Decoding from Visual Analysis
A robust decoder would need to:
- Find the center: Detect the point from which arms radiate
- Identify arms: Segment individual curves from the composite image
- Measure angles: Determine starting angle for each arm
- Measure lengths: Distinguish short from long arms
- Parse structure: Group arms into letters and words
This is essentially a computer vision problem. The SVG format simplifies it dramatically because path data is explicit:
function decodeFromSVG(svg) {
paths = extractPaths(svg)
arms = []
for (path in paths) {
startPoint = path.points[0]
endPoint = path.points[path.points.length - 1]
// Calculate starting angle from center
angle = atan2(startPoint.y - centerY, startPoint.x - centerX)
// Measure arm length (path distance)
length = calculatePathLength(path)
arms.push({ angle, length })
}
// Sort by angle
arms.sort((a, b) => a.angle - b.angle)
// Decode based on scheme
return decodeArms(arms)
}
Steganography Considerations
The encoded walker system could serve steganographic purposes, hiding messages in plain sight within artwork. The aesthetic appearance is primary; the encoding is invisible to casual observers.

Considerations for robust steganographic use:
- Redundancy: Encode each letter multiple times to survive noise
- Error correction: Apply coding theory (Hamming, Reed-Solomon) to arm patterns
- Normalization: Standardize image before decoding to handle rotation/scaling
- Watermarking: Embed subtle identifying features that verify authenticity
Future Directions
Several paths forward seem promising:
Generative Decoder
Train a neural network to map walker images back to messages. The network learns to see what humans might miss in the noise patterns.
Interactive Encoder
Build a tool where users type messages and see the resulting walker form in real-time. Adjust parameters to balance aesthetics with encoding clarity.
Physical Media
Explore printing walker forms on paper, fabric, or other media. The physical artifact carries the message; scanning and decoding reveals it.
Protocol Definition
Formalize the encoding scheme as a specification. Define standard alphabets, timing relationships, and error correction. Create reference implementations.
Collaborative Art
Create pieces where multiple contributors encode segments. The assembled work contains a collective message, readable only when viewed as a whole.
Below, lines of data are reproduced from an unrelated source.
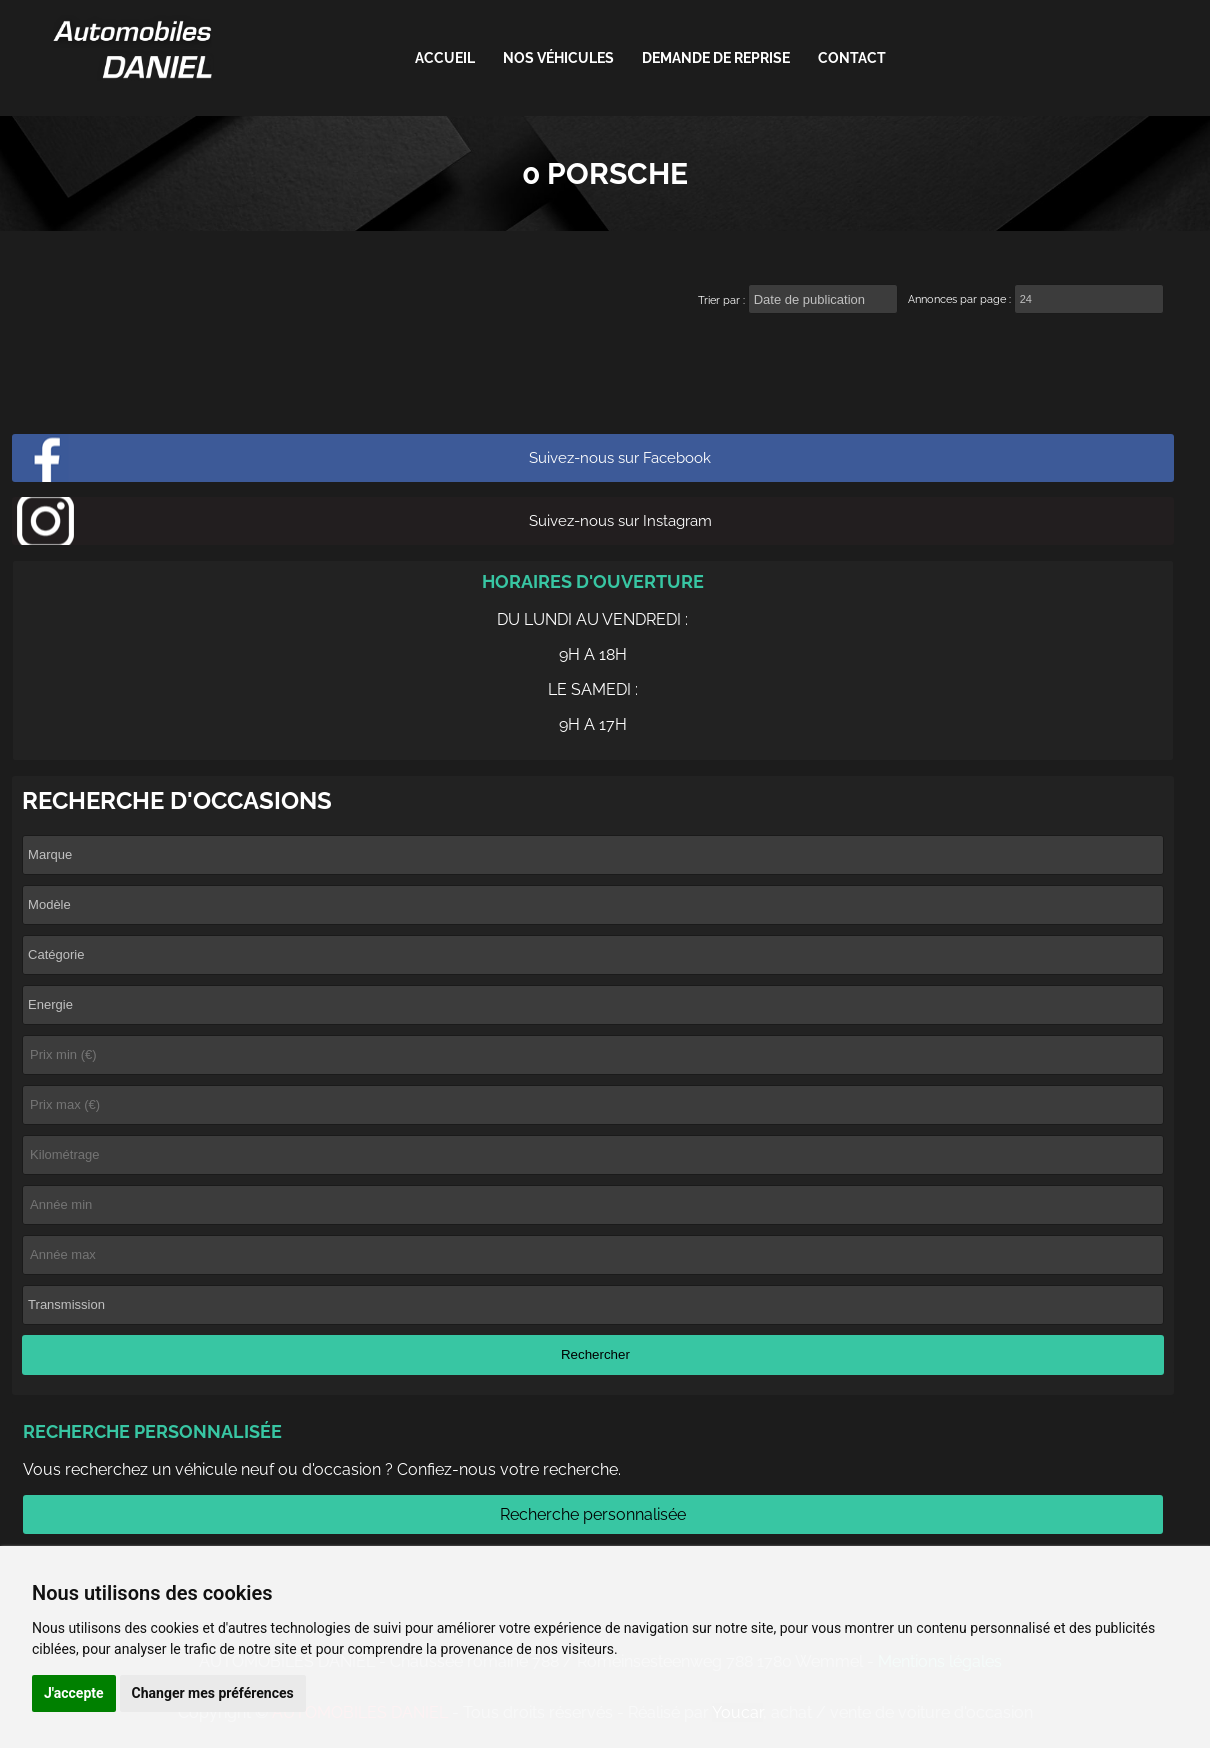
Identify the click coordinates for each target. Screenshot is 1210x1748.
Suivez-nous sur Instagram (620, 521)
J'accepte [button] (74, 1693)
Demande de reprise (716, 58)
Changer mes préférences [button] (213, 1693)
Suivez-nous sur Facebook (620, 458)
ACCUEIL (445, 58)
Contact (852, 58)
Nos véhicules (558, 58)
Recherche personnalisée (593, 1514)
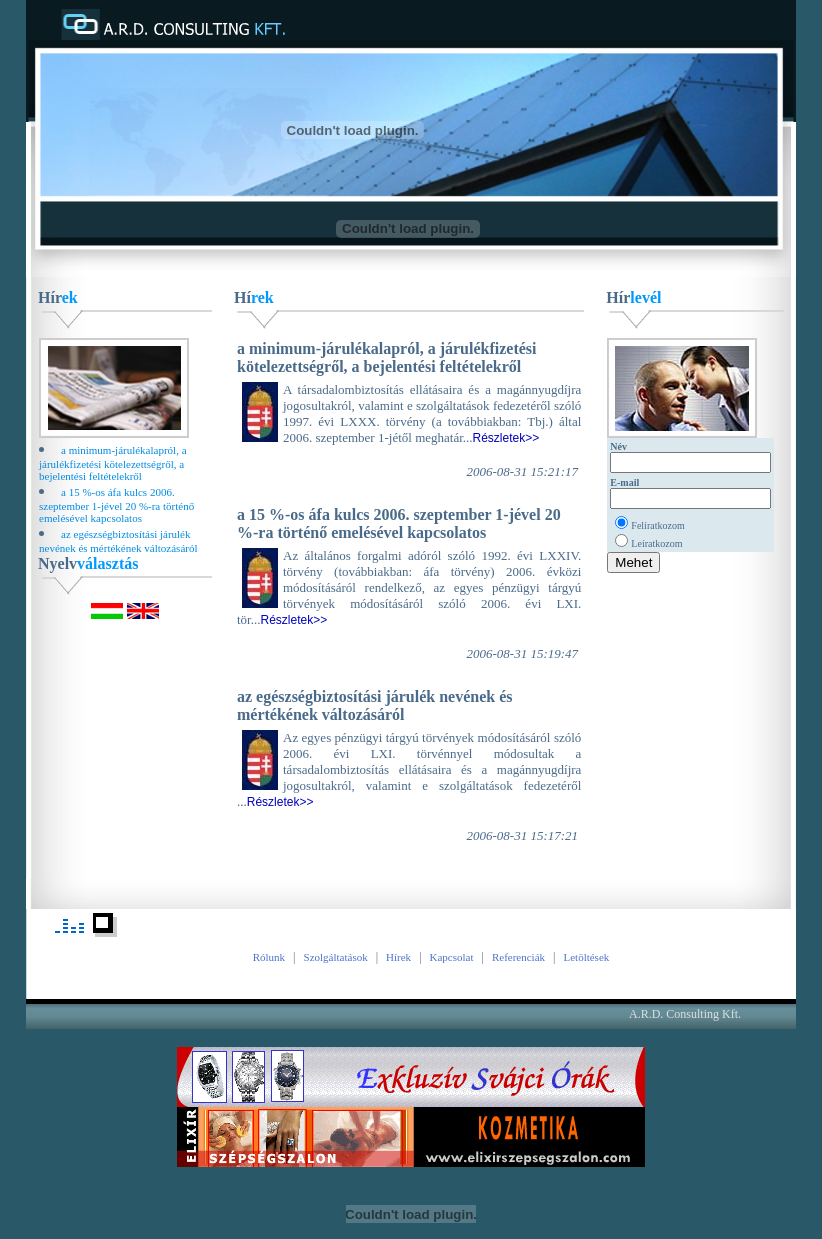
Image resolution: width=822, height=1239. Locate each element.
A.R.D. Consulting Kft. (685, 1014)
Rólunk (269, 957)
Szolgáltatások (336, 957)
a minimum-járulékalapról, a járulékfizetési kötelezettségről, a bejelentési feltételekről (113, 463)
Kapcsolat (452, 957)
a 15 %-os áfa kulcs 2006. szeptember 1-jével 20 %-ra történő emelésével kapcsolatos (116, 505)
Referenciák (518, 957)
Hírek (398, 957)
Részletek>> (506, 438)
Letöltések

The Aesthetics of Information
What makes the encoded walker interesting isn't the technical capability. We have far more efficient ways to transmit data. It's the merger of aesthetic expression with information content.

Every encoded walker image is simultaneously:
- A generative artwork following mathematical rules
- A container for human-readable message
- A demonstration of deterministic emergence from simple parameters
The curve that pleases the eye also carries meaning. The randomness that creates visual interest also obscures the message from casual observation. Form and function unite in a single artifact.
Conclusion
The encoded walker system points toward a future where generative art serves double duty. As we develop tools to generate and decode these forms, we create new possibilities for visual communication: messages that are beautiful first and informative second.
The code is already in place: starting angles encode position, curve lengths encode values, parameters encode metadata. What remains is to formalize the language and build the tools to speak it.